Zimmerman recently purchased a new trailer that can handle boats with a beam of up to 32 feet for its yard in Mathews, Virginia. That’s more beam than any other yard on the Bay, (though two facilities further north can haul boats with beams of up to 30 feet).
Gregor Tarjan is one the world’s most passionate multihull advocates. He founded Aeroyacht, a New York dealership for high-end cat brands. Yes, Tarjan says, beam is a key component of seaworthiness in a catamaran, but it’s also a disadvantage. Tarjan admits there is a serious dearth of infrastructure for wide multihulls. “You need to plan your haul-outs more carefully and adjust your future cruising plans accordingly,” Tarjan advises. “It is also a bitter truth that if you want to dock in a popular harbor, you will be charged more, up to one and a half times more than an equivalent length monohull.”
Steve Zimmerman, CEO at Zimmerman Marine, says the trailer purchase was justified by the hundreds of catamarans either based in the Chesapeake region or passing through during the warmer months. “Multihulls continue to grow in popularity, both for sail and cruising under power. We service many of them and often hear about their limited choices for getting hauled,” he says. “We have been hauling boats on a hydraulic trailer for 25 years, and it seemed like a natural transition.”
Zimmerman’s new trailer is a Conolift Y50 with six hydraulically actuated arms. Designed specifically for boatyards, the Conolift can haul powercraft of up to 64 feet and sailboats up to 66 feet with a capacity for up 100,000 lbs. The Conolift has its own propulsion, but the primary means is Zimmerman’s boatyard “mule,” a mechanized hauler nicknamed Sisyphus (which refers to a mythological figure fated to roll a boulder uphill forever).

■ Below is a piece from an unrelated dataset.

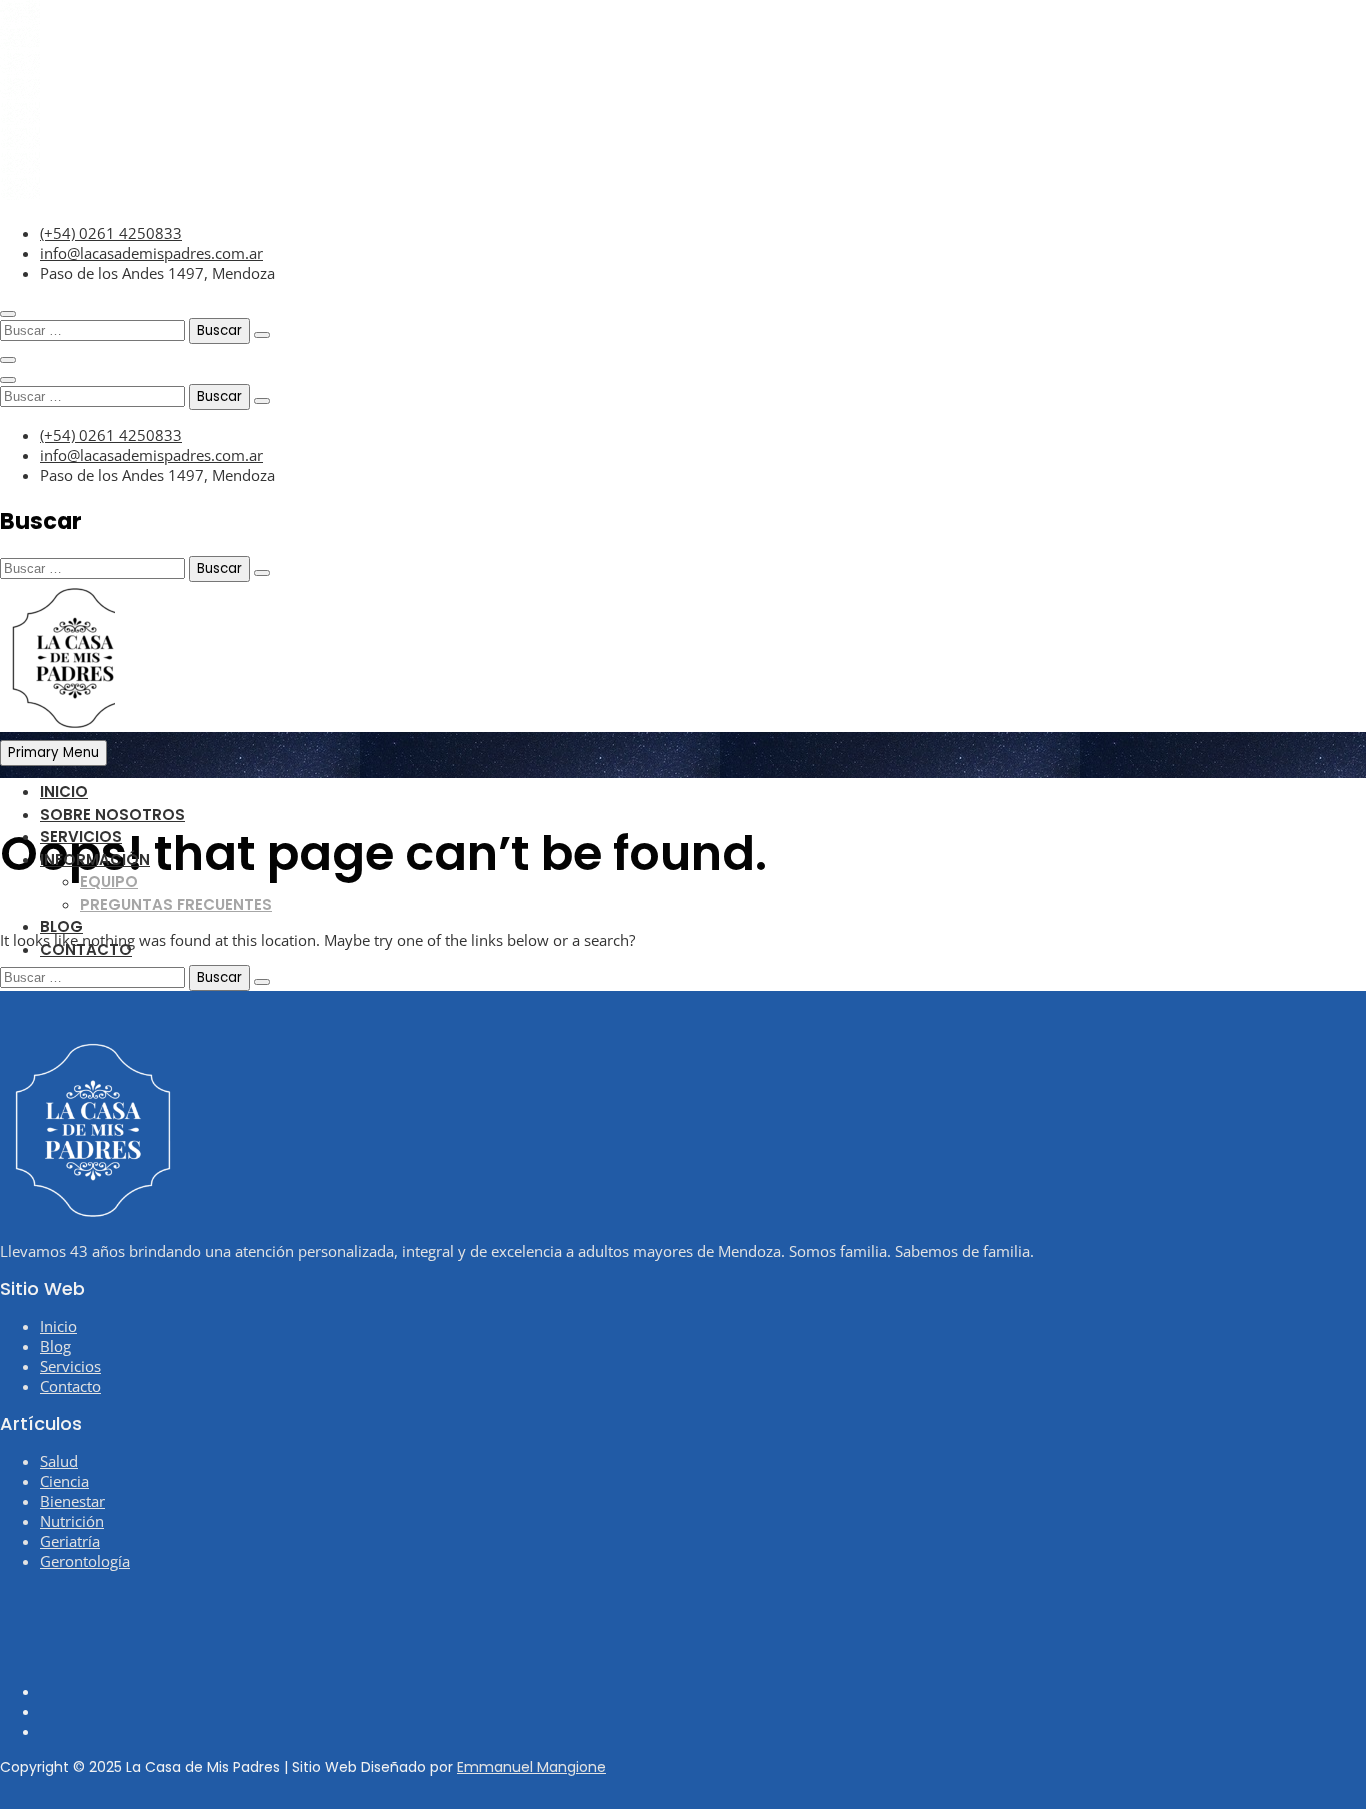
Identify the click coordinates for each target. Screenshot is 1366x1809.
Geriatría (70, 1541)
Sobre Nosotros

To accommodate the new trailer’s full width capacity, Zimmerman had to rebuild its waterfront. “Unfortunately, we had a dock and bulkhead that limited us to 24-foot beam. After the fall hauling season, we undertook the construction work and repositioned the bulkhead and dock, providing the room we needed to accommodate a 34-foot beam,” Zimmerman says.
Mathews is a rural county on Mobjack Bay in the Tidewater region of Virginia. It’s an hour-and-20-minute drive to Richmond and an hour and a half to Norfolk. Besides the Mathews facility, Zimmerman operates four other service locations—Herrington Harbour, Maryland; Deltaville, Virginia; Southport, North Carolina, and Charleston, South Carolina. Zimmerman’s 70 employees are also the owners of the company under an Employee Stock Ownership Plan.